После падения Миноя и начала становления эллинского периода (11-10 в.в. до н.э.) ситуация с мифом, как было уже замечено, стала меняться. Феномен этот известен как переход от доолимпийской мифологии к олимпийской, а точнее от местного, частного, местечкового характера минойских мифов к панэллинской мифологии. Собственно, гомеровские произведения и отражают ту огромную теологическую работу, проделанную в то время. А всеобщность мифа, становление единых религиозных центров заложило основу для появления одного чрезвычайно важного явления в истории западной цивилизации. Однако прежде чем заговорить об этом, вернемся к Одиссею.
Несмотря на огромную силу своей памяти, наш путешественник теряет вдали от дома одну существенную «вещь». Речь идет об имени Одиссея. «Никто», – представляется он кровожадному циклопу, постулируя, таким образом, оторванность от своей генеалогии, – ведь безымянность невыразима и не выводима ниоткуда. Может быть, дело здесь заключено в характере сверхъестественного пространства, по которому Одиссей странствует? Но после прибытия на Итаку сын Лаэрта отнюдь не возвращает себе утраченное, наоборот, имена начинают возникать одно за другим, не оставляя места для истинного имени, а общая ситуация тотального отчуждения и неузнавания подводит нас к выводу: Одиссей вернувшийся вовсе не вернулся, – он утратил свою родословную; при сохранении (и даже переизбытке) памяти индивидуальной он утратил родовую память; он утратил свой мир; он утратил миф.
Горечь от такой утраты невыразима и невыносима.
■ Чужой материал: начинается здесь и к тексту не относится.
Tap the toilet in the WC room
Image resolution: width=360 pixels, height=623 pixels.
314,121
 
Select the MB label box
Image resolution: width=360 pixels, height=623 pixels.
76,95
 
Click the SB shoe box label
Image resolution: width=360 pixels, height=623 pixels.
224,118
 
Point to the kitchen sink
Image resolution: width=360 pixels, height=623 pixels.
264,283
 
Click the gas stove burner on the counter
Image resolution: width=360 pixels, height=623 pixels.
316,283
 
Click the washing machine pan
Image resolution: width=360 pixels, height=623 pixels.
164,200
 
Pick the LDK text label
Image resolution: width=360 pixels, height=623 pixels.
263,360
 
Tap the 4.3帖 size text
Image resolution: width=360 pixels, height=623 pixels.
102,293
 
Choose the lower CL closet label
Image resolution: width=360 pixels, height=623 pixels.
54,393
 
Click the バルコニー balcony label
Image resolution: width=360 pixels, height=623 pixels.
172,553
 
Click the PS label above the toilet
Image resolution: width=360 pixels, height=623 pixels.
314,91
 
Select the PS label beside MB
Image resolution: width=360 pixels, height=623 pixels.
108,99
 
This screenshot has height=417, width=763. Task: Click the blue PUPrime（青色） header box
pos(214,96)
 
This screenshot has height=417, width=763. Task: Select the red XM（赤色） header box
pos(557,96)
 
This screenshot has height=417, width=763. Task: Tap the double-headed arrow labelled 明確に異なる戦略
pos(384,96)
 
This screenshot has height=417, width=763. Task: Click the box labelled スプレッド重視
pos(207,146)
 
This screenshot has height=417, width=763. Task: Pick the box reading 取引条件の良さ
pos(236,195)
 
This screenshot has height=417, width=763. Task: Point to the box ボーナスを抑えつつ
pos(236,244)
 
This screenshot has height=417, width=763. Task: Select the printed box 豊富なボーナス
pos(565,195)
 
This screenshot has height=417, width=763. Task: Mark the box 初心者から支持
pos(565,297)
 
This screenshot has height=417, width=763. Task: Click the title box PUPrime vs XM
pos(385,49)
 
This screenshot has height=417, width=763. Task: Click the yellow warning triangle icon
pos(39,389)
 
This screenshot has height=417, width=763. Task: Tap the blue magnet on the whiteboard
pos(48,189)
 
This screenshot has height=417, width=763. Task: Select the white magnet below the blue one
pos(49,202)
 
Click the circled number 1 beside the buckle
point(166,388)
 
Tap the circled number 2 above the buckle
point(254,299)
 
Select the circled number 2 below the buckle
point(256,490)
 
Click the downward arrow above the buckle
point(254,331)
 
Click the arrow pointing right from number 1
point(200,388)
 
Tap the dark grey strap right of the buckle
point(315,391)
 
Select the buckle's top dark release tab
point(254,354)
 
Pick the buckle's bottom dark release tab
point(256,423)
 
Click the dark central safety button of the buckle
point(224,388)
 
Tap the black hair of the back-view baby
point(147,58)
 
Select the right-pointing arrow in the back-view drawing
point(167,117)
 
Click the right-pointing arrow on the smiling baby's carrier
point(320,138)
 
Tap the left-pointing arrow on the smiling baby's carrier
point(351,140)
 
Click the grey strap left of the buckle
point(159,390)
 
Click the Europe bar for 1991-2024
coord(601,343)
Если стены родного дома не отличаются ничем от стен Трои (и там и там приходится воевать), если родной остров и острова волшебных пространств неразличимы (и там и там имя мое неизвестно, лишь сирены, жрицы обмана, знают его, дискредитируя, таким образом, его истинную суть), если память твоя не слышит отклика от тех, кого она хранила и оживляла в себе ежечасно, если не узнан ты, да и боишься быть узнанным теми, кто есть, – тогда мирное бытие закончено, сущее-как-оно-есть исчезает, оставляя место лишь принципиальной неудостоверенности, тоске и ностальгии.
О ностальгии говорит М. Хайдеггер во «Введении в метафизику». Там он приводит слова Новалиса, определяющие ностальгию, как тягу повсюду быть дома. Не страшась обвинений в грехе анахронизма и привнесения в гомеровскую поэму элементов чуждой культуры, мы заметим, что в «Одиссее», как раз и наличествует ситуация, отмеченная Новалисом.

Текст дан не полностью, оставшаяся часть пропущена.